Another LIL screenshare project. This one is based on Django Channels.
This project serves two functions: first, to allow a team to post pictures to a Slack channel and have them appear on a monitor in a common workspace; second, as a context for experimentation with web technologies.
This system should be deployed on a server accessible from the public
web, so that Slack can reach it. It subscribes to certain Slack events
by exposing the endpoint /slack_event
; create an app, enter the URL
in Event Subscriptions (something like https://api.slack.com/apps/<app ID>/event-subscriptions?

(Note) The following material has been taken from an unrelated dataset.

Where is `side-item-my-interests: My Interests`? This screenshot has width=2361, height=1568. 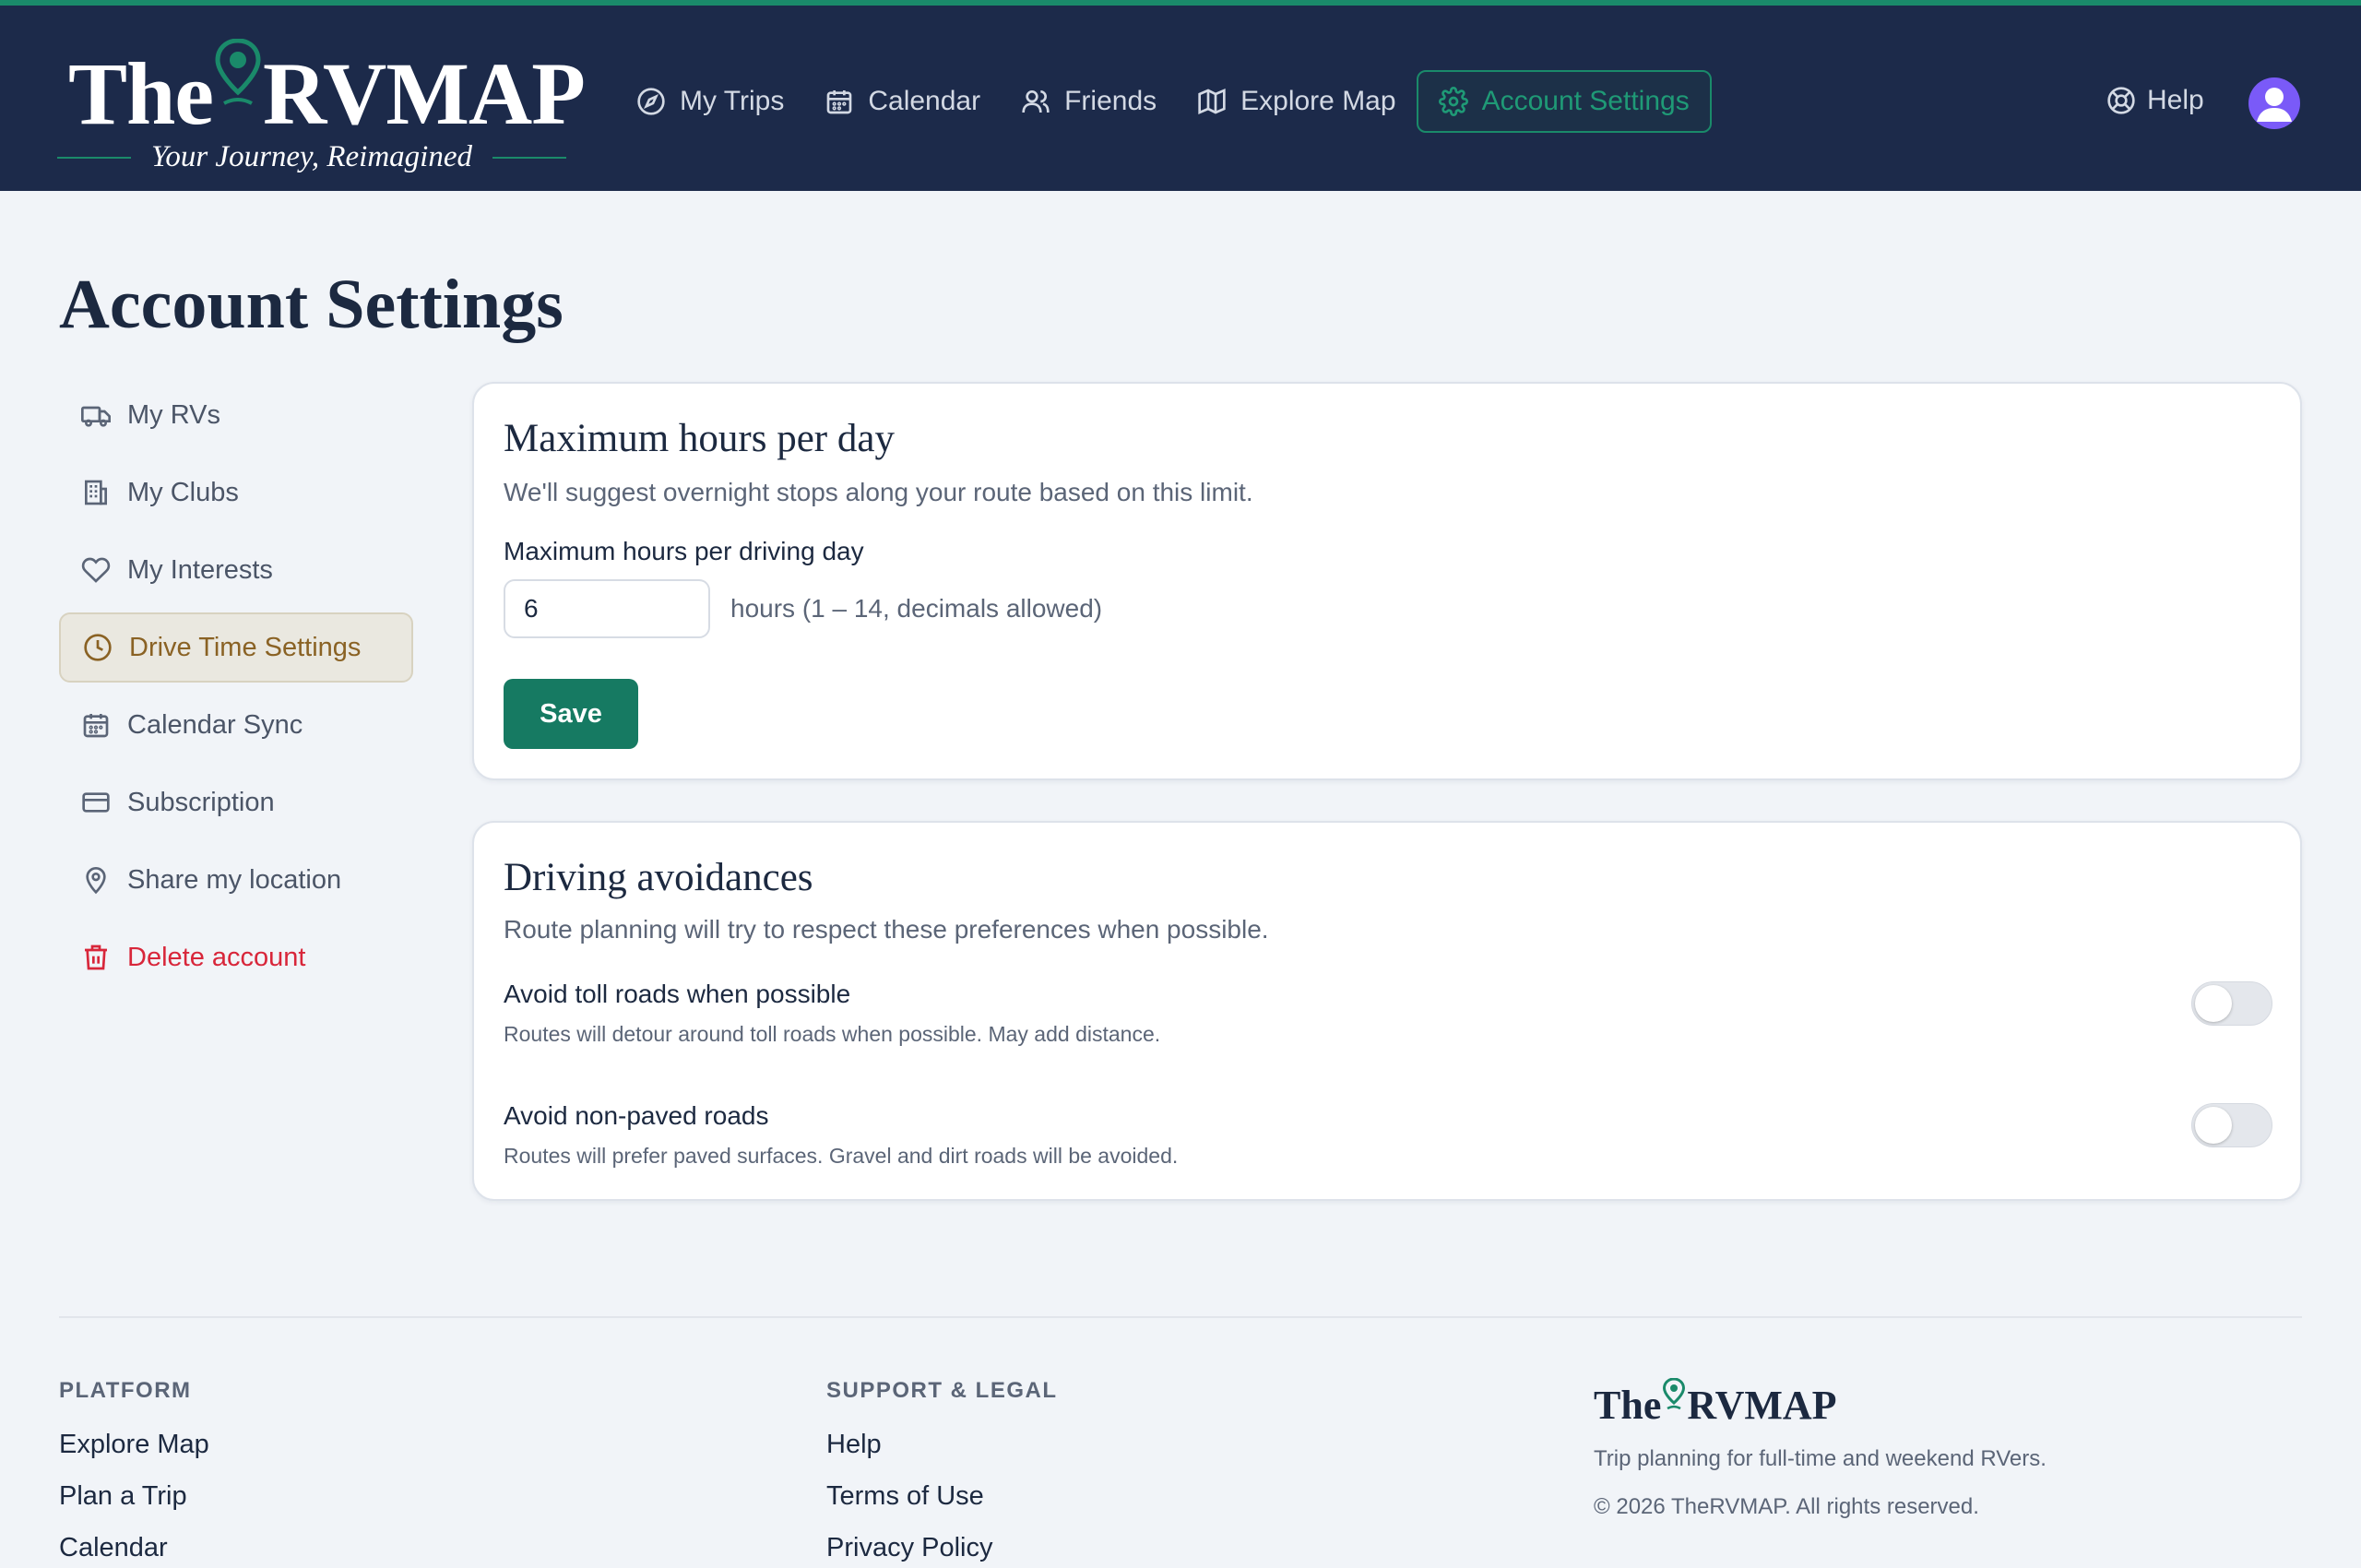
side-item-my-interests: My Interests is located at coordinates (236, 570).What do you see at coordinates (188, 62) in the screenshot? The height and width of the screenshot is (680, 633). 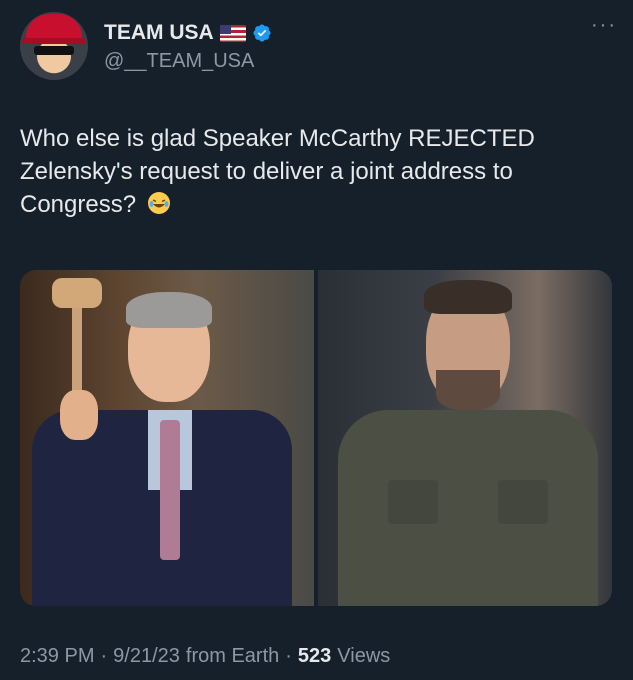 I see `author-handle: @__TEAM_USA` at bounding box center [188, 62].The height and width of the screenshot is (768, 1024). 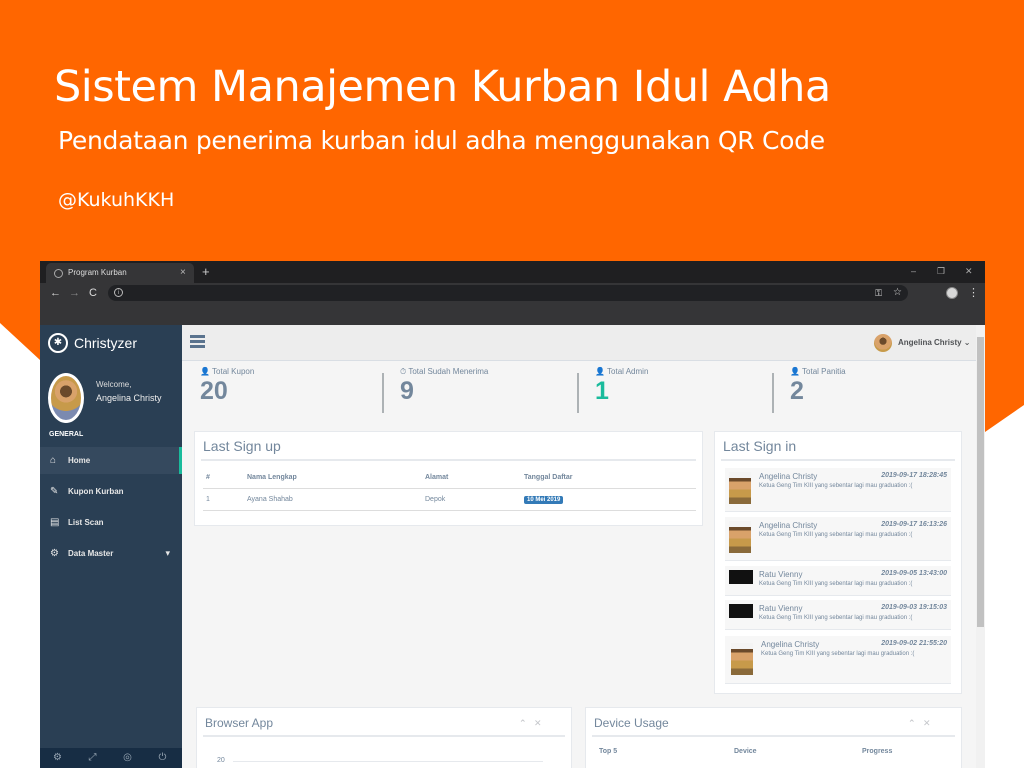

), and subscribe to the bot events
message.channels
, reaction_added
, and reaction_removed
. In
config/.env
, you'll need to configure SLACK_SIGNING_SECRET
and
SLACK_BOT_ACCESS_TOKEN
( ("User OAuth Token" and "Bot User OAuth
Token" in the OAuth & Permissions section of the app's config at
Slack); see config/.env.example
.
In production, this system is set up on a VM running Debian buster,
with the application served by daphne via systemd, and exposed with
nginx. Important dependencies include redis-server
.
Depending on your setup, you may want to use a firewall and/or nginx
to restrict access to the /
endpoint.
Prior to a production deployment, you may want to try this out locally, using ngrok to expose the service to Slack.